The flowers are borne singly in leaf axils on a flattened, S-shaped stalk 10-35 mm long. There are 5 lance-shaped, sticky, shiny green to purple sepals, differing in size from each other, mostly 10-15.5 mm long but often enlarging after flowering. The petals are 20-35 mm long and are joined at their lower end to form a tube. The petal tube is a shade of lilac or pinkish-lilac on the outside and white, spotted with orange-brown inside. The outside of the tube and petal lobes are hairy but the inside of the lobes is glabrous and the inside of the tube is woolly. The centre part of the lower petal lobe closes the opening of the petal tube. The 4 stamens are fully enclosed in the petal tube. Flowering occurs from March to November and is followed by fruits which are dry, woody, oval-shaped with a pointed end, hairy and about 7 mm long.

==Taxonomy and naming==
The species was first formally described in 1899 by Spencer Le Marchant Moore and the description was published in Journal of the Linnean Society, Botany. The specific epithet (granitica) is a Latin word meaning "granitic" or "living on granite soil", referring to the habitat of this species.
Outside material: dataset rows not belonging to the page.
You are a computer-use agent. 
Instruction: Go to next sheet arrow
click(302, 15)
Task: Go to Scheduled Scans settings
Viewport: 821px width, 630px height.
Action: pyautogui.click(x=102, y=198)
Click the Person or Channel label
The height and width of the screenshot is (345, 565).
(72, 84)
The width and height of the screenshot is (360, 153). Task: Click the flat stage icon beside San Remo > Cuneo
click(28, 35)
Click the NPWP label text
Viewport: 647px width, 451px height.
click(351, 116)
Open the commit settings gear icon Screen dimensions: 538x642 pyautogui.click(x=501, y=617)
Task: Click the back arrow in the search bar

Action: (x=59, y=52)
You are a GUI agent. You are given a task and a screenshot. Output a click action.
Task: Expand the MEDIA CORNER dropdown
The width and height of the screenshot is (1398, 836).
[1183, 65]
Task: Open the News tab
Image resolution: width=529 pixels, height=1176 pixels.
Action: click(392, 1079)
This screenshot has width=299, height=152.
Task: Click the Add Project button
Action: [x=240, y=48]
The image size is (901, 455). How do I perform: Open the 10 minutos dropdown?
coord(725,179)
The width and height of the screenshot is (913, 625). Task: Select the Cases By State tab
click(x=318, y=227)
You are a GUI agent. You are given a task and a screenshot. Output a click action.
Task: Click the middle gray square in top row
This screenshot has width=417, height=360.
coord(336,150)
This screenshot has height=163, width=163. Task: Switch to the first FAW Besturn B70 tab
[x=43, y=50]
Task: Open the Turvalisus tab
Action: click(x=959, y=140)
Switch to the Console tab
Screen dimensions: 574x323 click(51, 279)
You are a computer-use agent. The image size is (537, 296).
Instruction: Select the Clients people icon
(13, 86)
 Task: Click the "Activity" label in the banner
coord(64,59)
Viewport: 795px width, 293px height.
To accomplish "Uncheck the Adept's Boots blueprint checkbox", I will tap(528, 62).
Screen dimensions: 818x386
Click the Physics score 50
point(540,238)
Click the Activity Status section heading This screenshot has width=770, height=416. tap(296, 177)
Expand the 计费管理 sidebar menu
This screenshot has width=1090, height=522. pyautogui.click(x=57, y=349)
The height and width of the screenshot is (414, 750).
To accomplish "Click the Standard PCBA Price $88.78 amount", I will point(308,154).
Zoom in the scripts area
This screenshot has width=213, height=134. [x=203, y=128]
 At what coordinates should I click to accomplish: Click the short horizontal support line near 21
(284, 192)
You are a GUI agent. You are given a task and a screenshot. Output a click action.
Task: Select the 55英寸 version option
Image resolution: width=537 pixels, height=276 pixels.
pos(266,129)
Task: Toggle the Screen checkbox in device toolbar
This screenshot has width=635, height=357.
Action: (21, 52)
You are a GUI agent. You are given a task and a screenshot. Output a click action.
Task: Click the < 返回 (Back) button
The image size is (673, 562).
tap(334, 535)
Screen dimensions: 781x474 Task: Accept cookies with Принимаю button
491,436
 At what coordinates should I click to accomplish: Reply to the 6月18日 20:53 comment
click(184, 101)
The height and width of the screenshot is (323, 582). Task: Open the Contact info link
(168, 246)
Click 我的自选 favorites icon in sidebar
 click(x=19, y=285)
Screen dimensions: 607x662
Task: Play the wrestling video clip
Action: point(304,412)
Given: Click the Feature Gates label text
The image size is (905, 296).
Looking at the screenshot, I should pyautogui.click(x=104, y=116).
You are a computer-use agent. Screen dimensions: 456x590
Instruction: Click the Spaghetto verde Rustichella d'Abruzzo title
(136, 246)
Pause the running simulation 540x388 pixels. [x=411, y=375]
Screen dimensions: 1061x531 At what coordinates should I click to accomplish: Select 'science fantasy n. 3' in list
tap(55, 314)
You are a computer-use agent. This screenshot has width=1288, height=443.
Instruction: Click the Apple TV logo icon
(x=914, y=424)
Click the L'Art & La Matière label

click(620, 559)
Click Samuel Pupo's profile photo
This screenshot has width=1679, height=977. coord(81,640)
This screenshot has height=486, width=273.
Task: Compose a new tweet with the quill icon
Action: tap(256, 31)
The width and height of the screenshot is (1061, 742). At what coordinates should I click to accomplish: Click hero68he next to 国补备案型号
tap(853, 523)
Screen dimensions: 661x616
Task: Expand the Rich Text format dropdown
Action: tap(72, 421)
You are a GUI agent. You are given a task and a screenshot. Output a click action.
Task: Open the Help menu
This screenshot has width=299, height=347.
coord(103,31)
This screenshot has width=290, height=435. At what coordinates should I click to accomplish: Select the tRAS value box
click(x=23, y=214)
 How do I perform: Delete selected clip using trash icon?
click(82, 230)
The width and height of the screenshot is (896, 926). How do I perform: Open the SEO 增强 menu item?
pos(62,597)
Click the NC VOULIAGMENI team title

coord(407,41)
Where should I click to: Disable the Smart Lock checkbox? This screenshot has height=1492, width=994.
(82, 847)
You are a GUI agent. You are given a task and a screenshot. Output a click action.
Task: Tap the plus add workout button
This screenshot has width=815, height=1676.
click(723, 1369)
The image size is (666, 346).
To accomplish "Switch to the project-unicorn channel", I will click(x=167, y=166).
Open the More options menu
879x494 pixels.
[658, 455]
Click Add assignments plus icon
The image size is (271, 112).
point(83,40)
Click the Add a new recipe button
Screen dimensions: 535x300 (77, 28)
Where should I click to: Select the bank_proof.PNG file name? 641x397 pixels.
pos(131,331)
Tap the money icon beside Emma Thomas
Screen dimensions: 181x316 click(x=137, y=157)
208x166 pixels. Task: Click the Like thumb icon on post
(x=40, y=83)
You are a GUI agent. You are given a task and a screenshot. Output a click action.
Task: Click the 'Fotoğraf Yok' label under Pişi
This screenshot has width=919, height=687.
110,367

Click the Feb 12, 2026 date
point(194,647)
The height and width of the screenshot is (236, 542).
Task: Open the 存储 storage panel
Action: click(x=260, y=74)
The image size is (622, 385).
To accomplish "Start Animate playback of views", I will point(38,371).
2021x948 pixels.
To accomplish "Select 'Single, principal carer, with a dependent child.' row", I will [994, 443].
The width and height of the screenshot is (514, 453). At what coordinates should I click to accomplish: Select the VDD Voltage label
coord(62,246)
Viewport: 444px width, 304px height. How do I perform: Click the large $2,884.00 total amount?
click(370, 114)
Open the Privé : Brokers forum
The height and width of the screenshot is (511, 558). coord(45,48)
==Distribution and habitat==
Eremophila granitica is widespread and common between Kalgoorlie and Murchison in the Avon Wheatbelt, Coolgardie, Gascoyne, Gibson Desert, Murchison and Yalgoo biogeographic regions. It grows in sand, or clay on granite rocks, ironstone hills and flat areas.

==Ecology==
The native bee Leioproctus lanceolatus has been observed pollinating E. granitica.

==Conservation status==
Eremophila granitica is classified as "not threatened" by the Western Australian Government Department of Parks and Wildlife.

==Use in horticulture==
Some forms of this eremophila are rarely without flowers and some specimens have been in cultivation for more than 30 years. It is a hardy shrub and needs little attention. It can be propagated from cuttings or by grafting but plants grown on their own roots need to be grown in light to medium soils. It can grow in full sun or partial shade, is both drought and frost tolerant and responds well to even harsh pruning when provided with water.